Durante a entrevista à AP, o Papa afirmou que, caso renuncie, ficará apenas como bispo emérito de Roma e morará na residência para padres aposentados da diocese. Imagem extraída de vídeo da AP.
A polémica gerada pelas declarações do Papa Francisco sobre a homossexualidade, na entrevista que concedeu à agência Associated Press (AP), não nasceu do facto de ele ter dito que a Igreja e todos os bispos deviam denunciar como “injusta” qualquer lei que criminalize ou discrimine pessoas LGBT, mas sim daquilo que ele não disse: ser homossexual é um pecado. O Papa referiu-se também ao Caminho Sinodal Alemão como um processo ideológico, censurou o “hábito” de todo o cidadão ter uma arma, referiu as críticas de que tem sido alvo como sendo naturais e afirmou que se renunciasse acabaria os seus dias retirado como bispo emérito de Roma.
◆ ◆ ◆ ◆
* [Exercício proposto A] No texto sobre a entrevista do Papa à AP, onde o Papa diz que irá morar caso renuncie?
* [Exercício proposto B] Prossiga o texto sobre a entrevista do Papa à AP a partir da última frase apresentada.

* [Dados disponíveis]
◆ ◆ ◆ ◆
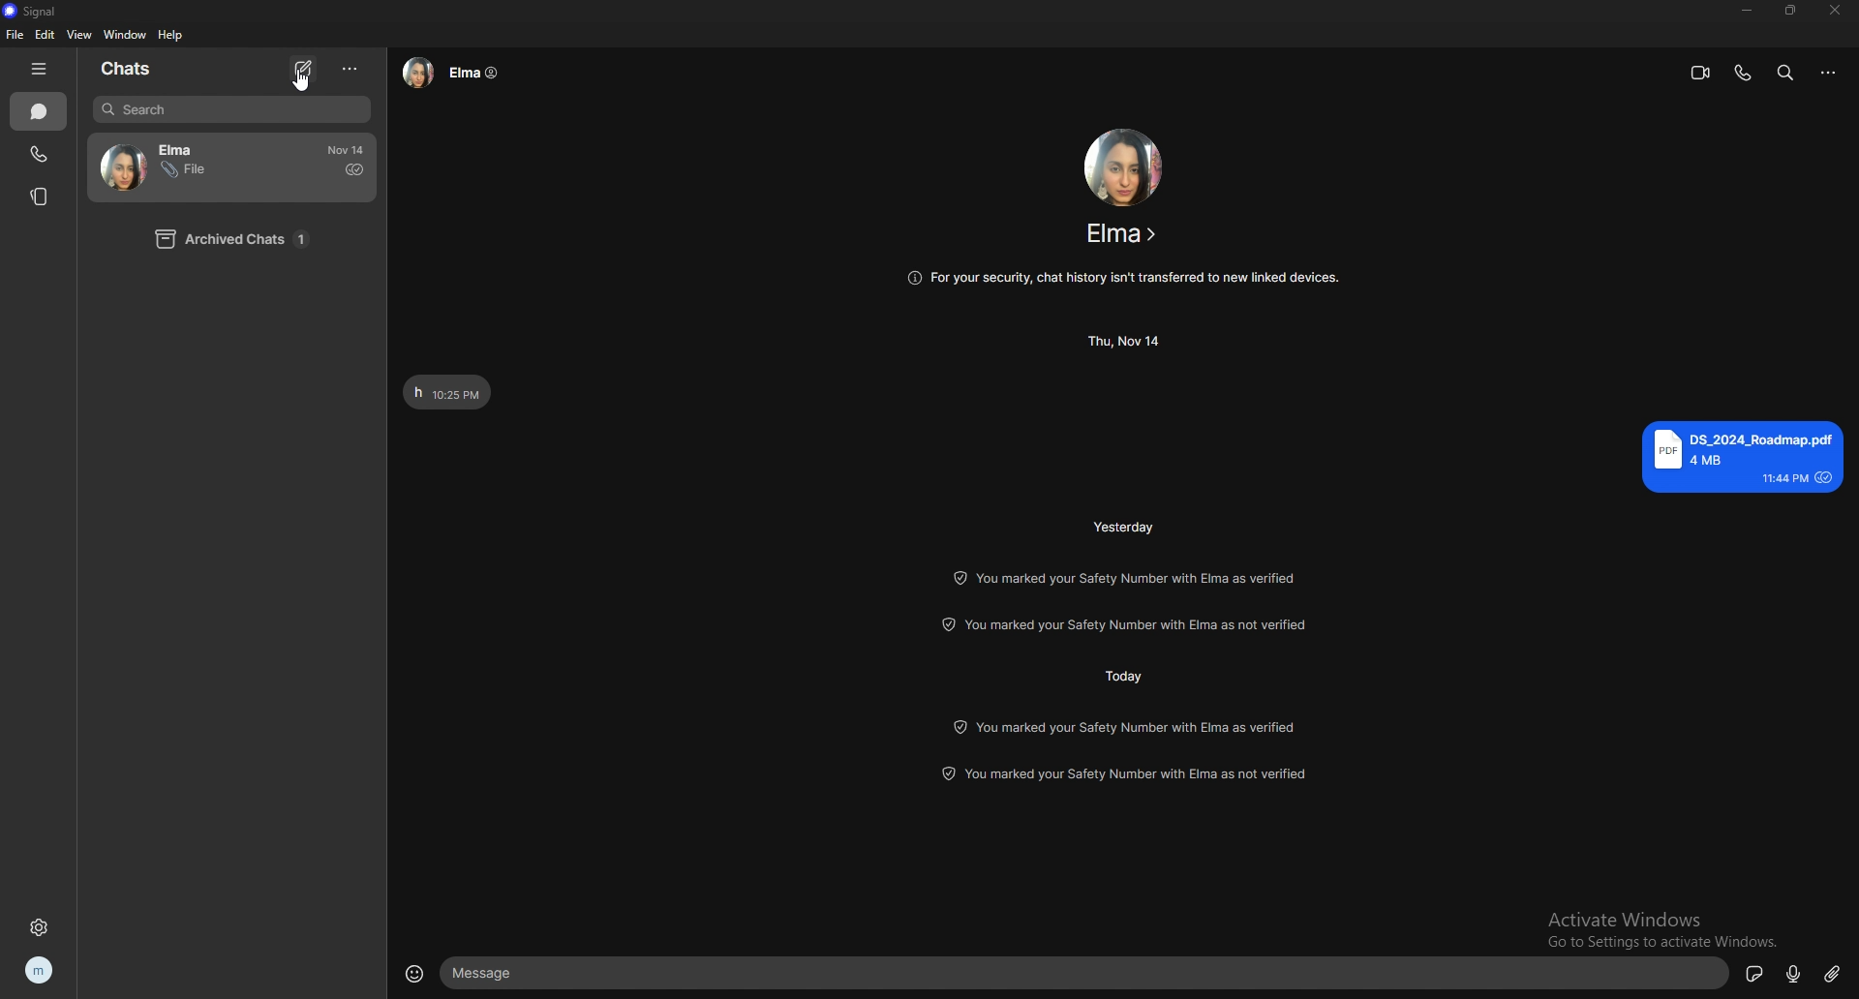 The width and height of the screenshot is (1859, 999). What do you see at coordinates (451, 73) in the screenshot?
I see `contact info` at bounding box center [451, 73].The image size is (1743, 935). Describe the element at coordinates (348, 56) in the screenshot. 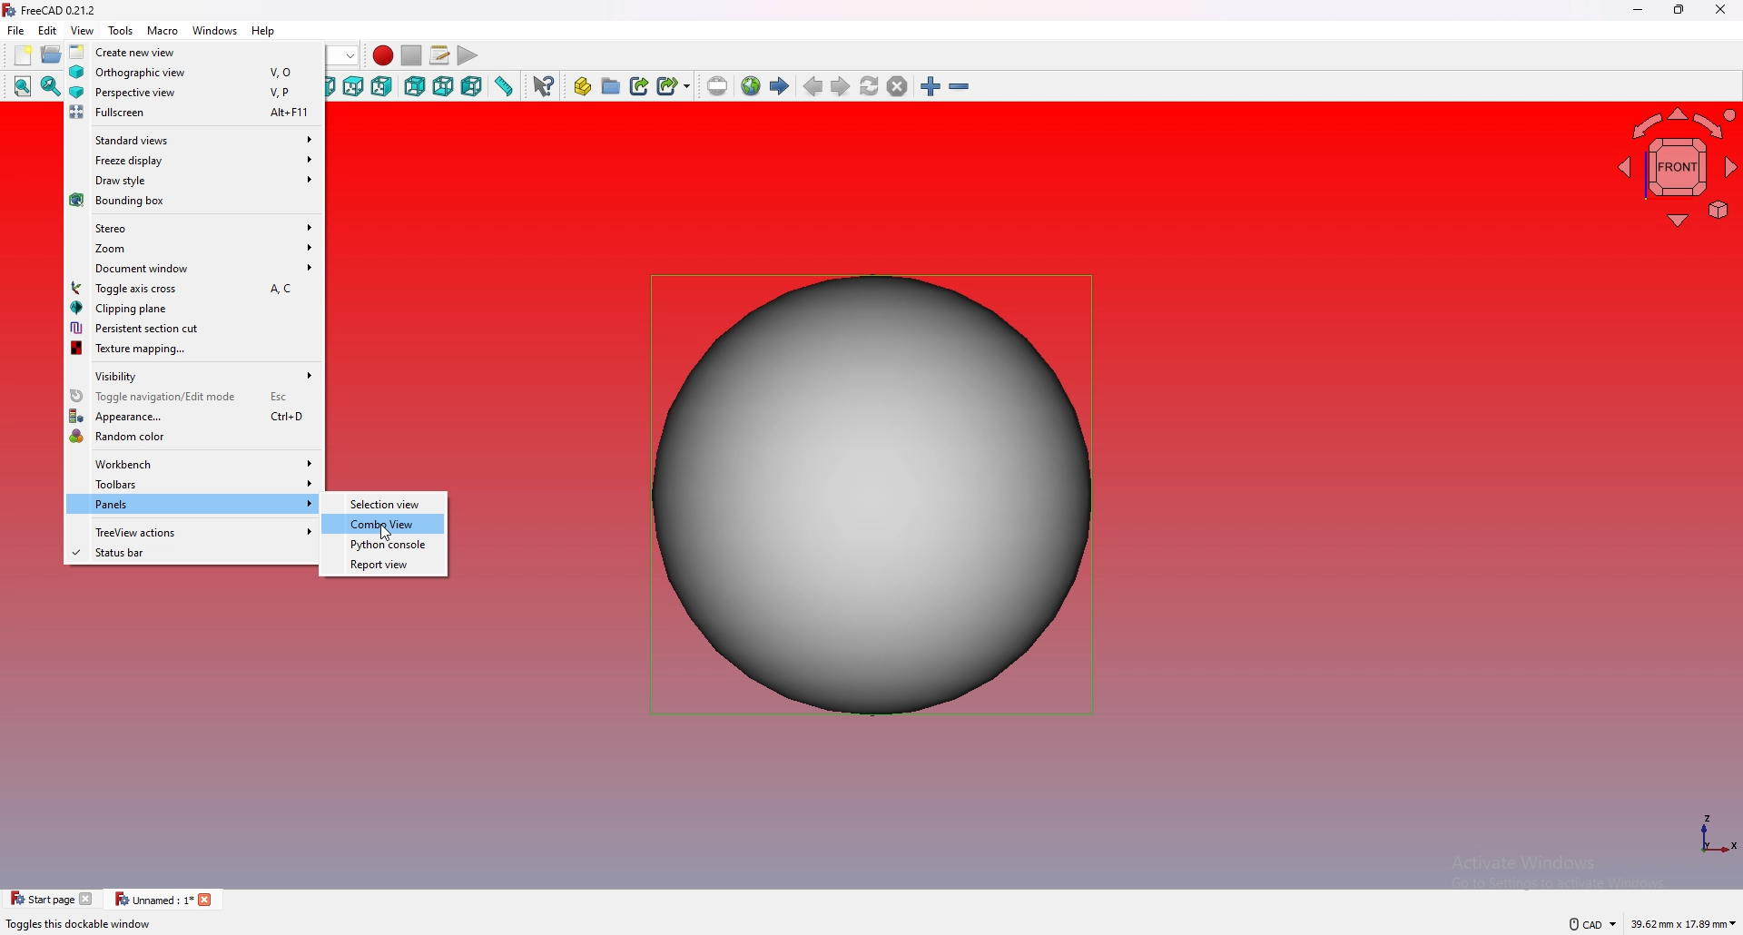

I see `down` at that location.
◆ ◆ ◆ ◆
* [Resposta esperada A] Na residência para padres aposentados da diocese.

* [Resposta esperada B]
Na entrevista, divulgada pela AP nesta quarta-feira, 25 de janeiro, a agência americana atribuiu ao Papa a afirmação: “Ser homossexual não é crime. Não é um crime. Sim, é pecado. Bem, sim, mas façamos primeiro a distinção entre pecado e crime.” Transcrição que é fiel às palavras que Francisco usou, mas que não respeita totalmente o que ele disse. Basta ver com atenção o vídeo que a própria AP disponibiliza para perceber a nuance que a expressão corporal do Papa aqui introduz. No jeito coloquial de Francisco, o que está dito seria isto: “Ser homossexual não é crime. Não é um crime. ‘Sim, é pecado’ – dizem-me. Bem, sim, mas façamos primeiro a distinção entre pecado e crime.” Ou seja, mesmo que consideremos a homossexualidade como pecado, isso não é motivo para que aceitemos leis que a criminalizem, quereria dizer Francisco. A interpretação da AP sustenta-se no facto de que perante aquele “sim, é pecado” que outros dizem, o Papa não ter dito: “não, não é pecado, nem crime” – tendo apenas referido que qualquer católico que assim pense está, na mesma, obrigado a denunciar como injustiça toda a lei discriminando pessoas LGBT. Sobre o tema, Francisco repetiu o que vem dizendo há anos: “Somos todos filhos de Deus, e Deus ama-nos como somos e pelo ânimo com que cada um de nós luta pela sua dignidade.”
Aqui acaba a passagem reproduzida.